══ Document section ══
Separately, the ACCC announced that a key consumer and fair trading priority for the coming year is environmental claims and sustainability, particularly where some businesses stand to gain an unfair advantage by making misleading or deceptive claims in relation to environmental or green credentials to capitalise on this consumer preference. This scrutiny will extend to claims made in the manufacturing and energy sectors and the ACCC has highlighted its commitment to work with ASIC and the Clean Energy Regulator to identify which regulator is appropriate to deal with these issues and guard against any unfair advantage through making misleading claims about the carbon neutrality of production processes.
Importantly, the gaze of the ACCC’s keen eye has been widened with the recent formation of the ‘Five Eyes’ working group consisting of the ACCC and its counterparts in the United Kingdom, United States, Canada and New Zealand, formed with the purpose of sharing intelligence to uncover collusion and other illegal conduct during the current pandemic – thereby giving regulators greater oversight into the international structures and operations that may fall foul of domestic laws.
What next?
The Directive will be presented to the European Parliament and the Council of Ministers for debate and approval. Once adopted, Member States will have around two years to transpose the Directive into national law and communicate the relevant texts to the European Commission.
The Directive makes clear that companies must integrate human rights and environmental due diligence into all corporate policies and introduce a standalone due diligence policy containing a description of the company’s approach (short, medium and long term) to due diligence – which should be updated annually.
═══
══ Available data ══
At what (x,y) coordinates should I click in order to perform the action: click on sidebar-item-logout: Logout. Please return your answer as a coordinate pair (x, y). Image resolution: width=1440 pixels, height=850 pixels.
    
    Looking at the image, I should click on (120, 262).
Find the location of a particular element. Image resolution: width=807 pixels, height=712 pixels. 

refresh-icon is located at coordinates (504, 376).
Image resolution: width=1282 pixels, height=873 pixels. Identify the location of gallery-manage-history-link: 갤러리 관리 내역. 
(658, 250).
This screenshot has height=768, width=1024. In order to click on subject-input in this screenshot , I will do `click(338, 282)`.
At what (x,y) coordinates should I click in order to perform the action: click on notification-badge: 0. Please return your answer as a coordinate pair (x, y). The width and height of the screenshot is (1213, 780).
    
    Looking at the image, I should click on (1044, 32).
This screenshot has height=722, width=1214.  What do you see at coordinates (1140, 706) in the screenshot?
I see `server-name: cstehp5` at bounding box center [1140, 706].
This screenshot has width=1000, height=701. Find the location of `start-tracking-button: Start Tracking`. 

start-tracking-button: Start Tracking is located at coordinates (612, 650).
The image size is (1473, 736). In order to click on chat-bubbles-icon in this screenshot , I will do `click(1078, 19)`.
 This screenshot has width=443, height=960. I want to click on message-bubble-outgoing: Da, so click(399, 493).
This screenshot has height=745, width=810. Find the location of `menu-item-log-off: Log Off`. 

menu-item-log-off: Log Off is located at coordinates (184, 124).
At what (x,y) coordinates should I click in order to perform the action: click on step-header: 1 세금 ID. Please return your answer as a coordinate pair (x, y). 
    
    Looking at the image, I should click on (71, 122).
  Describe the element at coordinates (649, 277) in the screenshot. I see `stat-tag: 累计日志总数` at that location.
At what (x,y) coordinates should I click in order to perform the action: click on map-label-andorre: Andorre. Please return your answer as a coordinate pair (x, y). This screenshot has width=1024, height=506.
═══
#### [Work task]
Reproduce verbatim the stretch of the regulatory passage above from "The Directive makes" through "be updated annually.".

#### [Answer]
The Directive makes clear that companies must integrate human rights and environmental due diligence into all corporate policies and introduce a standalone due diligence policy containing a description of the company’s approach (short, medium and long term) to due diligence – which should be updated annually.